Linda Sullivan-Dudzic is Special Programs Director for the Bremerton School District and an independent educational consultant. She also is a co-author of Making a Difference: 10 Essential Steps to Building a PreK–3 System (Linda Sullivan-Dudzic, Donna Gearns & Kelli Leavell, Corwin Press, 2010). Sullivan-Dudzic has spent the past 30 years connecting the early childhood community to the K–3 public school system. Building on a strong early childhood foundation as a speech language pathologist for Kitsap Community Head Start, she has continued her work in the public and private sector. As Special Programs Director, she works with a dynamic team to build a strong P–3 educational system and to train other school districts.

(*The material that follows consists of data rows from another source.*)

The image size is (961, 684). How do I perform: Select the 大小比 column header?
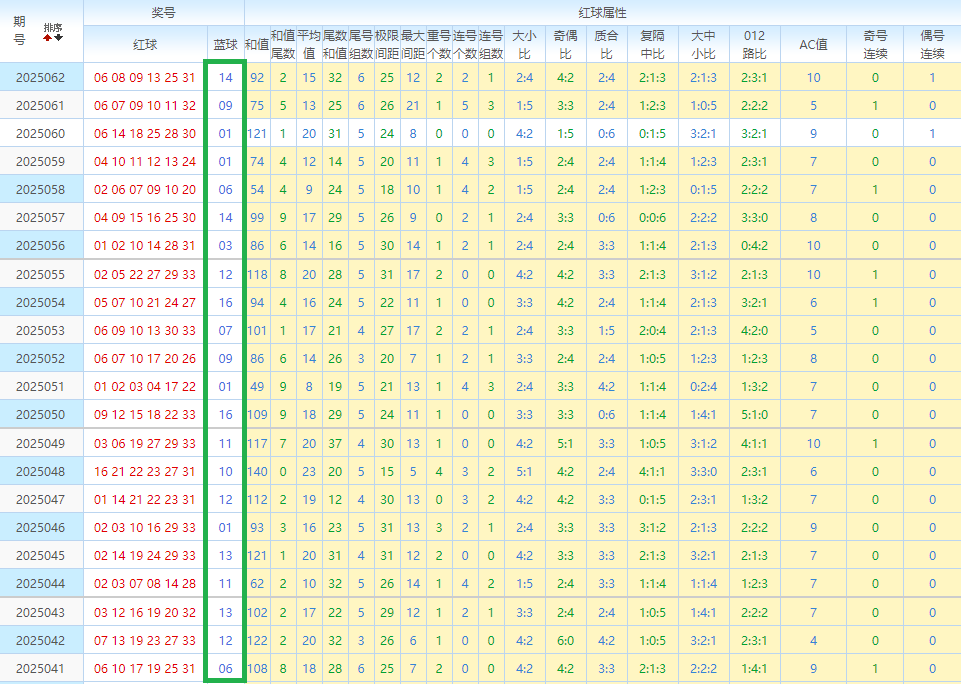[x=524, y=44]
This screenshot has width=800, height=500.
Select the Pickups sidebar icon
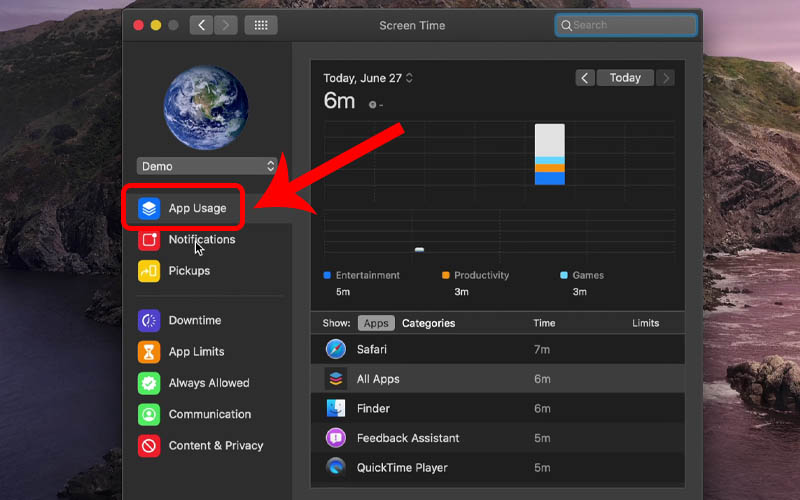149,271

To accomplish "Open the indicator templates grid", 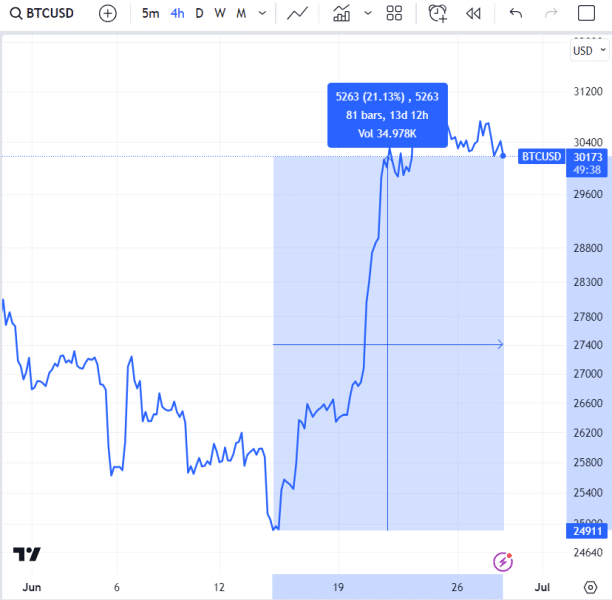I will point(394,14).
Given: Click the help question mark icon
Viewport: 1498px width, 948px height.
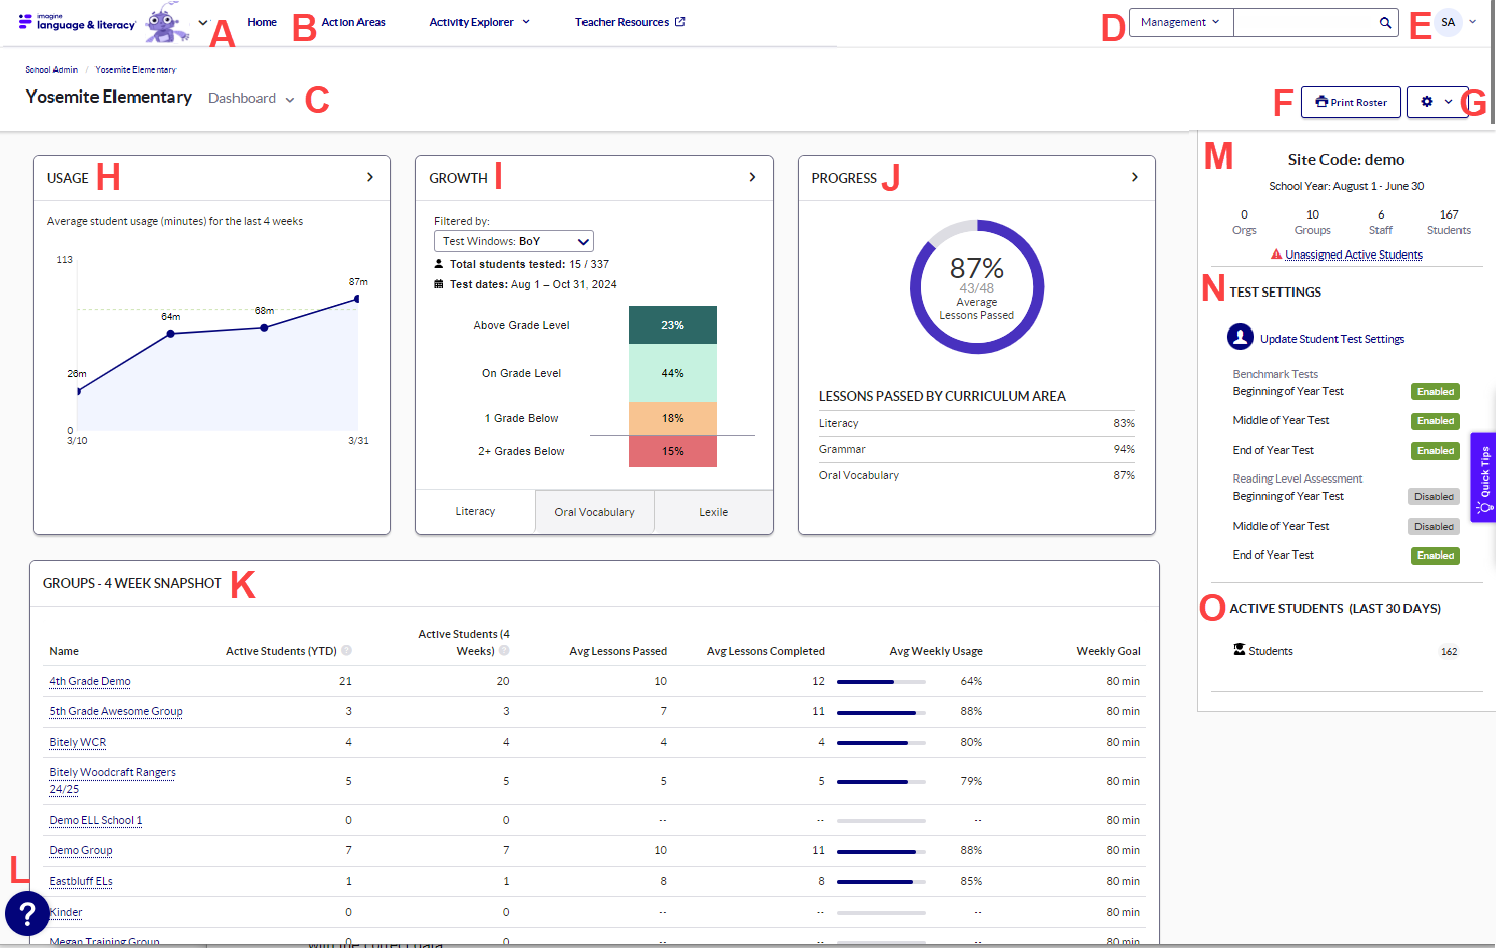Looking at the screenshot, I should (26, 914).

Her work in higher education involves designing and teaching college-level courses to increase the skills and knowledge of teachers working in this field. She also is a co-founder of a faith-based private preschool whose mission is to provide quality education to families who cannot afford preschool.
Jerry D. Weast
Jerry D. Weast, Ed.D., is Superintendent of the Montgomery County Public Schools, the largest and most diverse school system in Maryland and the 16th largest district in the nation. Appointed to the position in 1999 and reappointed in 2003 and 2007, Weast has served during a period of great demographic change in Montgomery County and has kept the focus on narrowing the achievement gap for the district's 145,000 students. Montgomery County Public Schools has earned national recognition in consecutive years for achieving the highest student graduation rate among the nation's 50 largest school systems and has consistently led the nation in having the most high schools among the nation's top 100 high schools as identified by Newsweek magazine. All of the district's high schools are annually ranked in the top three percent of all high schools in the nation. Montgomery County Public Schools received the Malcolm Baldrige National Quality Award in 2010 for performance excellence and was a 2010 finalist for the Broad Prize for Urban Education. Montgomery County Public Schools' success in closing the achievement gap is chronicled in the book Leading for Equity: The Pursuit of Excellence in Montgomery County Public Schools (Harvard Education Press, 2009), and in numerous case studies.